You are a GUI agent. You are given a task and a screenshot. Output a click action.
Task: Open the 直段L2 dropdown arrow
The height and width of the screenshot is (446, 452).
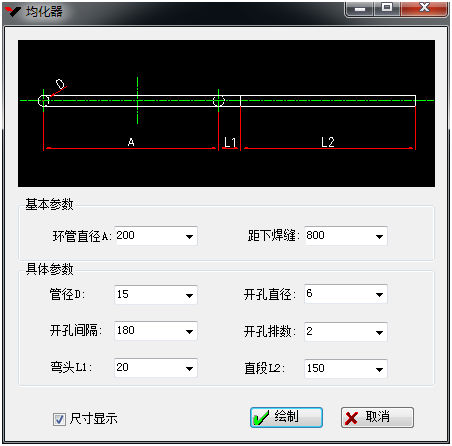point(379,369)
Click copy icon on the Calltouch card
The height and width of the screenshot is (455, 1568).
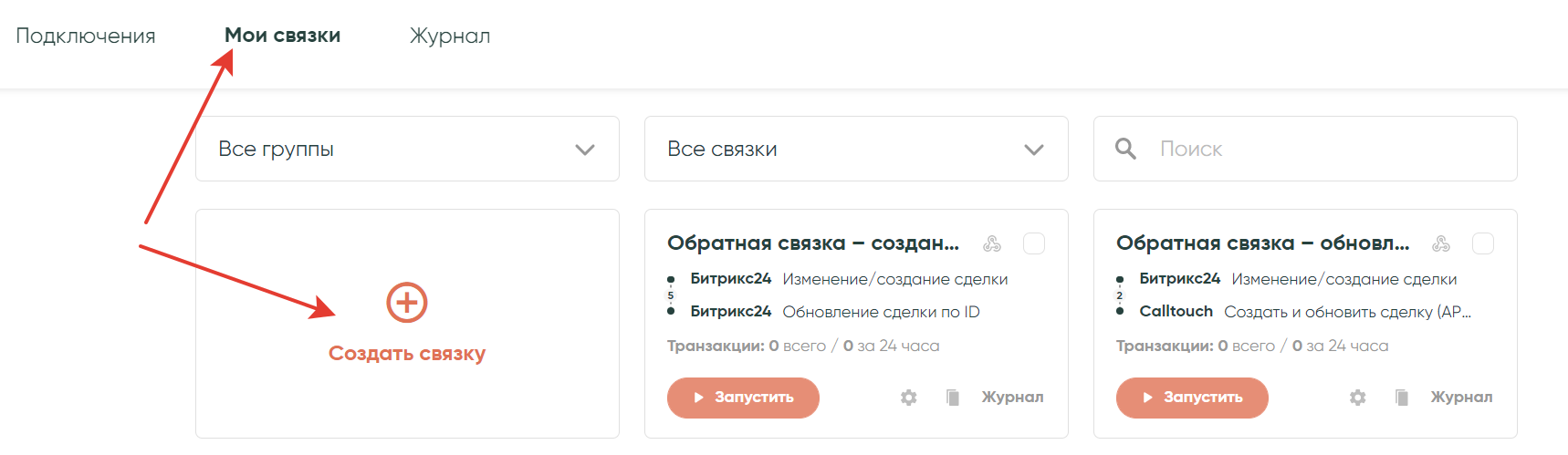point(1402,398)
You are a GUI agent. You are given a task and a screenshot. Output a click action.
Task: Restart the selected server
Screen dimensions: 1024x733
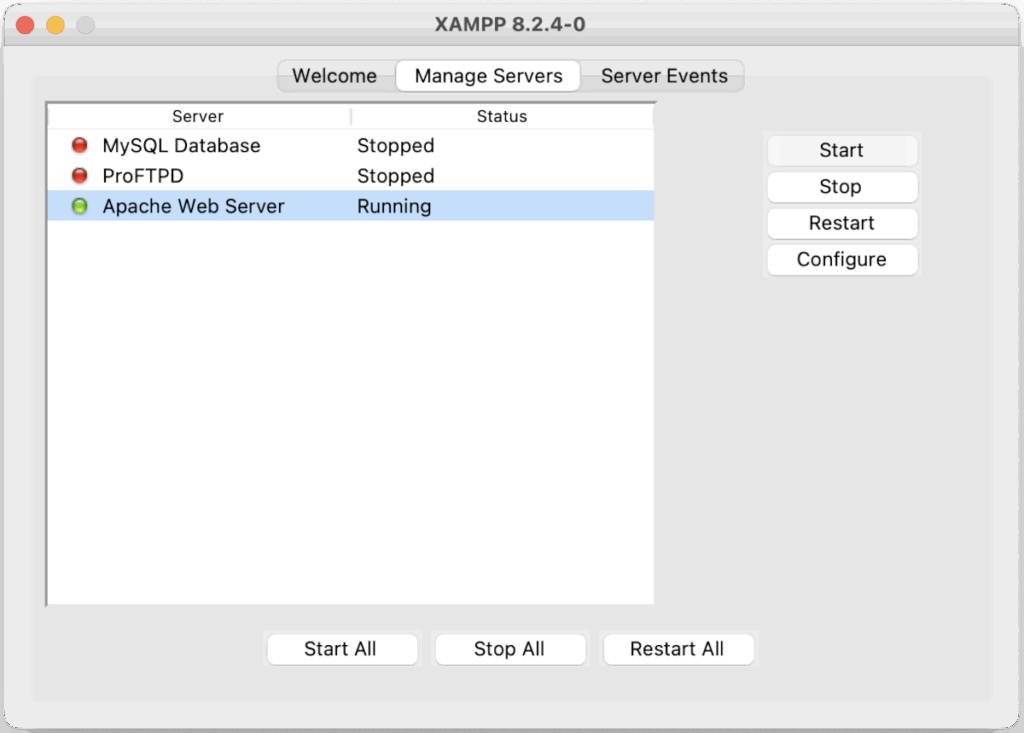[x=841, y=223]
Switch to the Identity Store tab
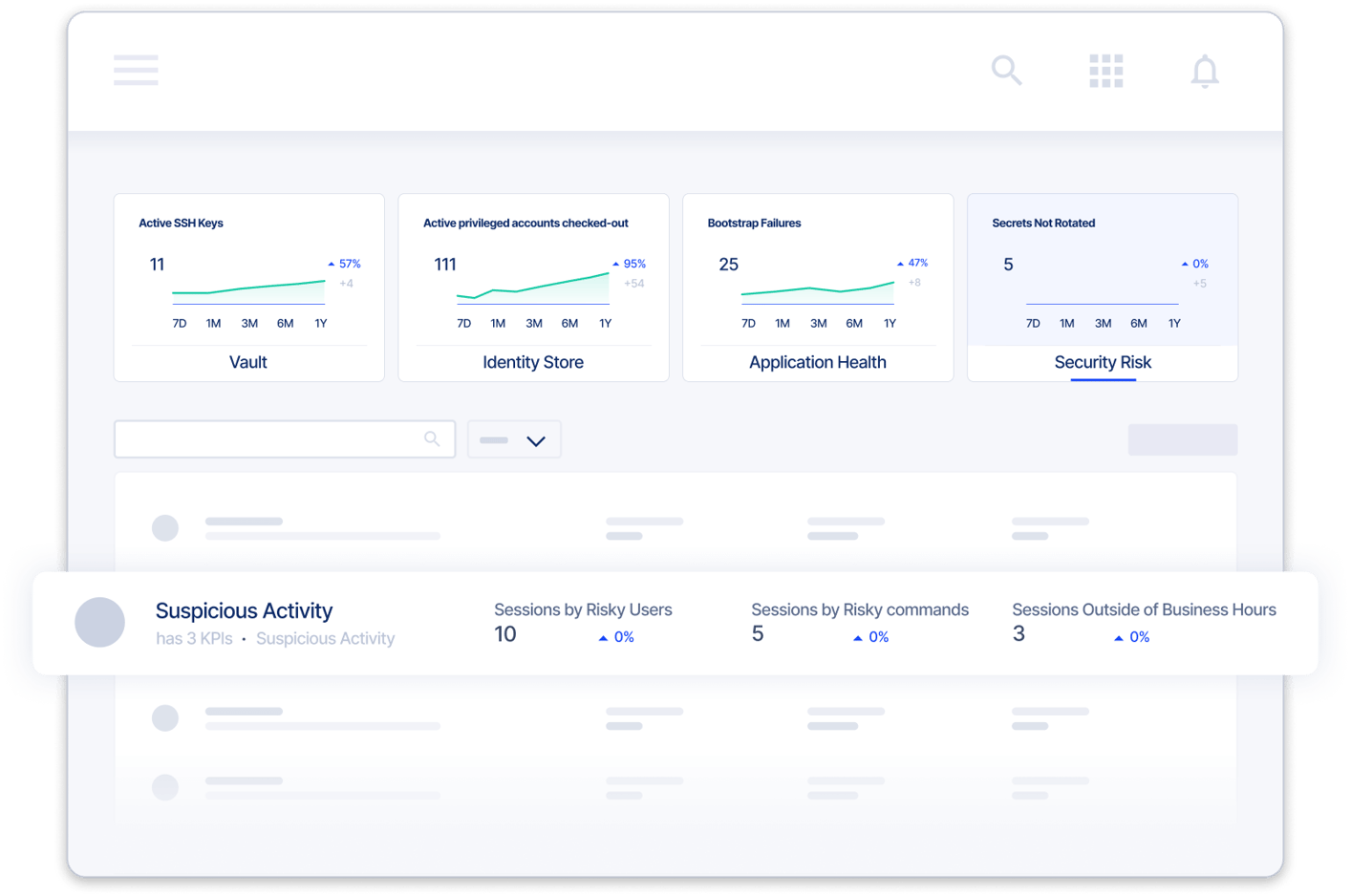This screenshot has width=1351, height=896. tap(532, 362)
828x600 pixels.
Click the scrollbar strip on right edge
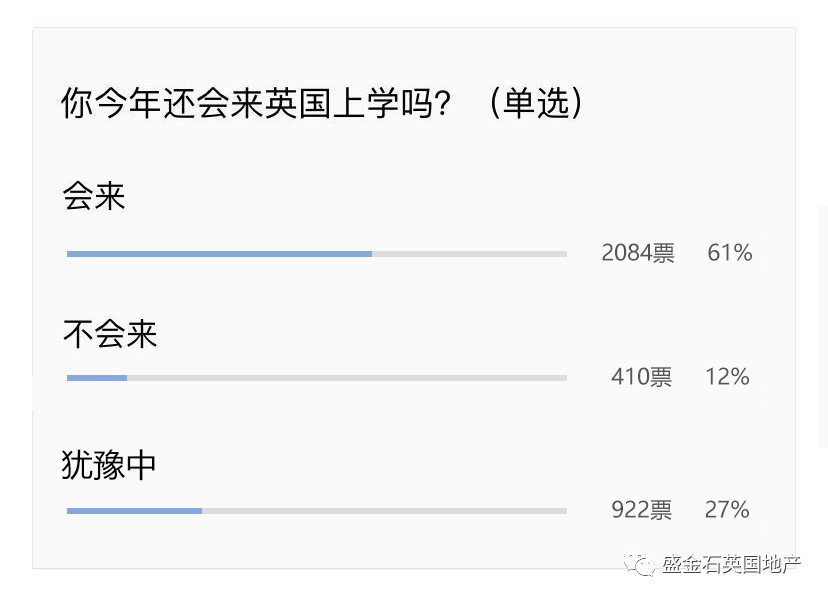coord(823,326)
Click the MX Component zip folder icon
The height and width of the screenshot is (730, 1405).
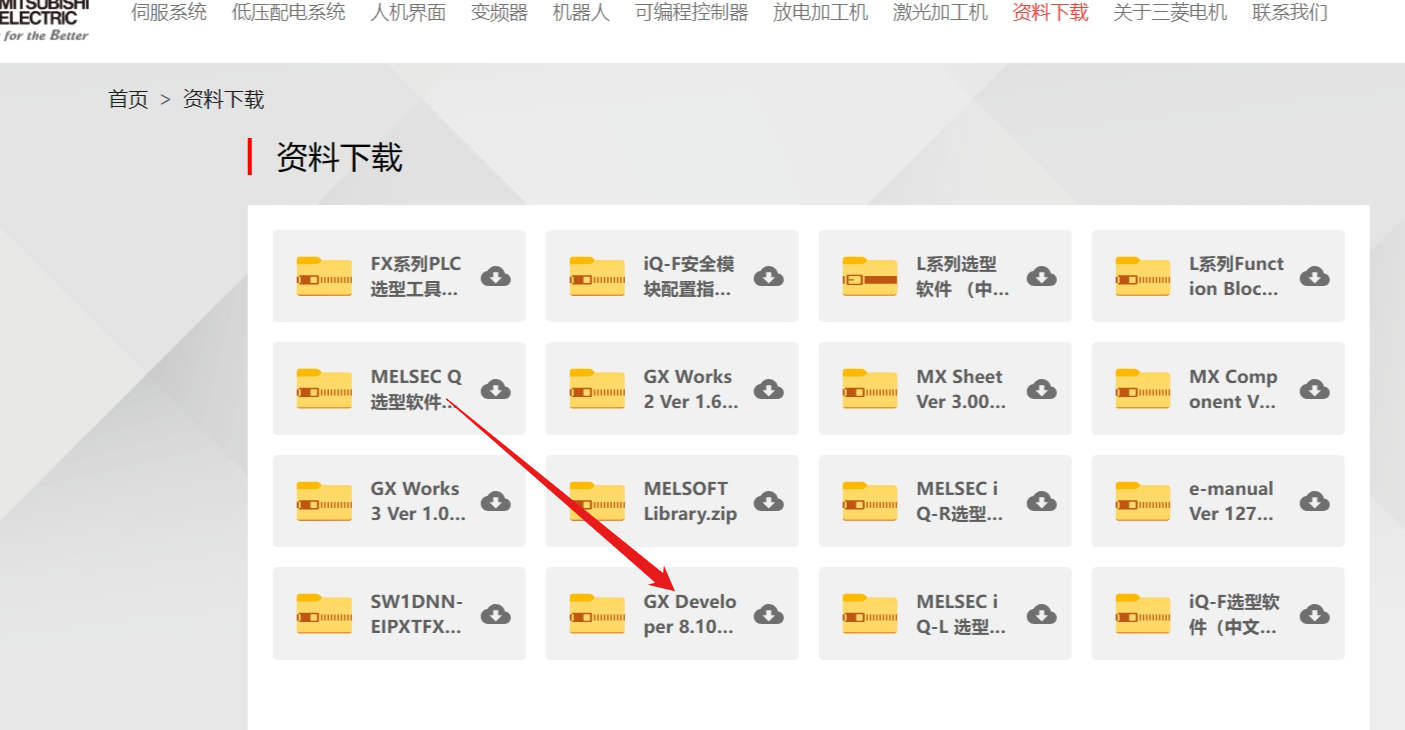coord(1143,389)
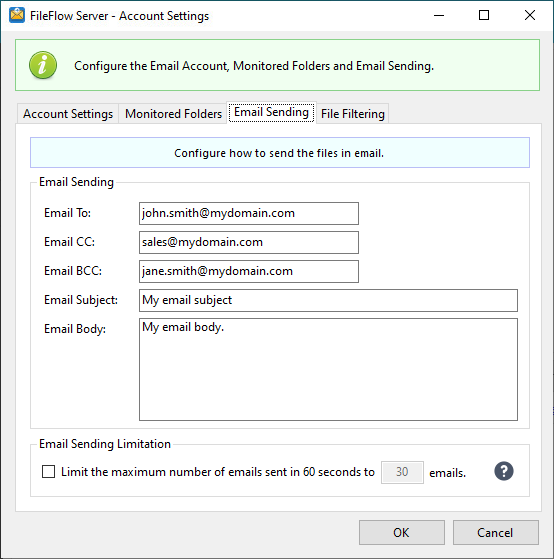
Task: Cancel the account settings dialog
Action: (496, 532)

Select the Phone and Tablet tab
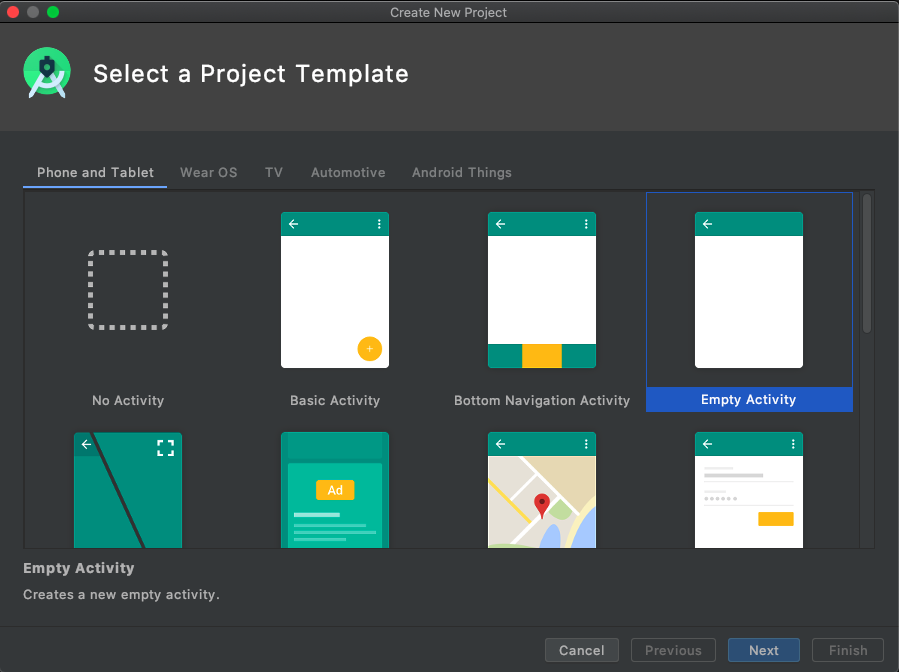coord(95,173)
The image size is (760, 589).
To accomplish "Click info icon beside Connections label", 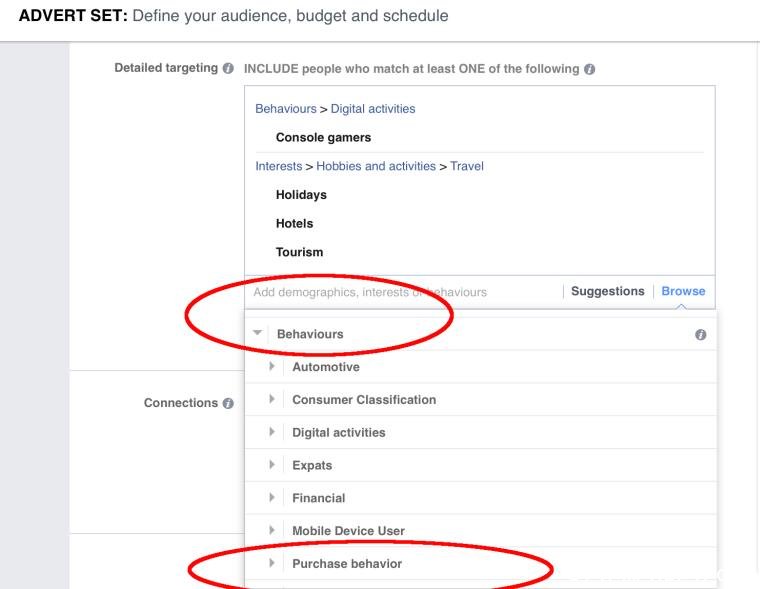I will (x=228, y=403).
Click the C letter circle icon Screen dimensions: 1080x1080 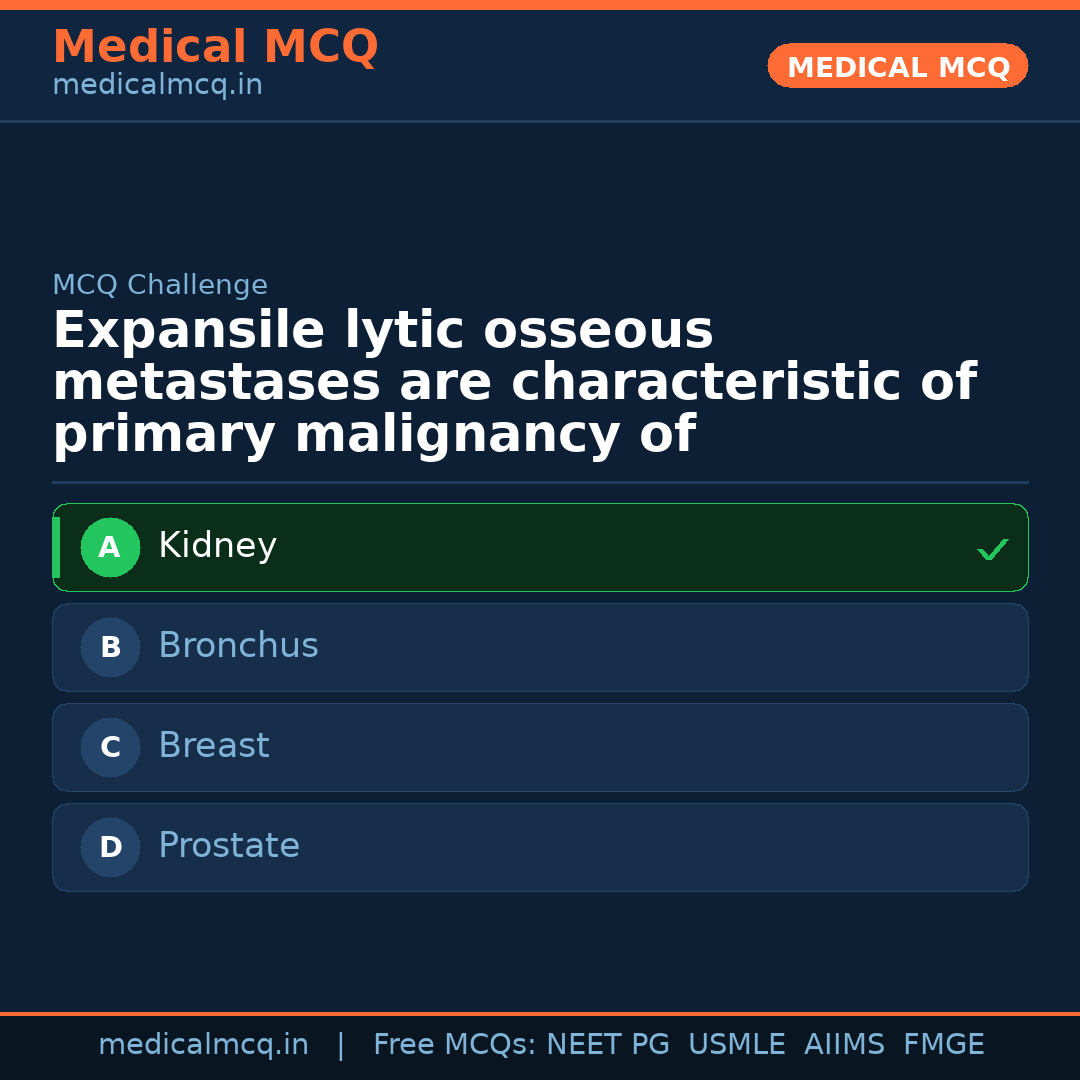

* * * * *

> [Your goal]:
Word for word, restate the lines above from the one with "Task: Open the 直段L2 dropdown arrow" through the one with "Click the MX Component zip folder icon", keeping both ends and dropping the pictures.

> [Answer to the problem]:
Task: Open the 直段L2 dropdown arrow
The height and width of the screenshot is (446, 452).
point(379,369)
Click copy icon on the Calltouch card
The height and width of the screenshot is (455, 1568).
point(1402,398)
You are a GUI agent. You are given a task and a screenshot. Output a click action.
Task: Restart the selected server
Screen dimensions: 1024x733
[x=841, y=223]
Switch to the Identity Store tab
This screenshot has width=1351, height=896. tap(532, 362)
828x600 pixels.
Click the scrollbar strip on right edge
coord(823,326)
Click the MX Component zip folder icon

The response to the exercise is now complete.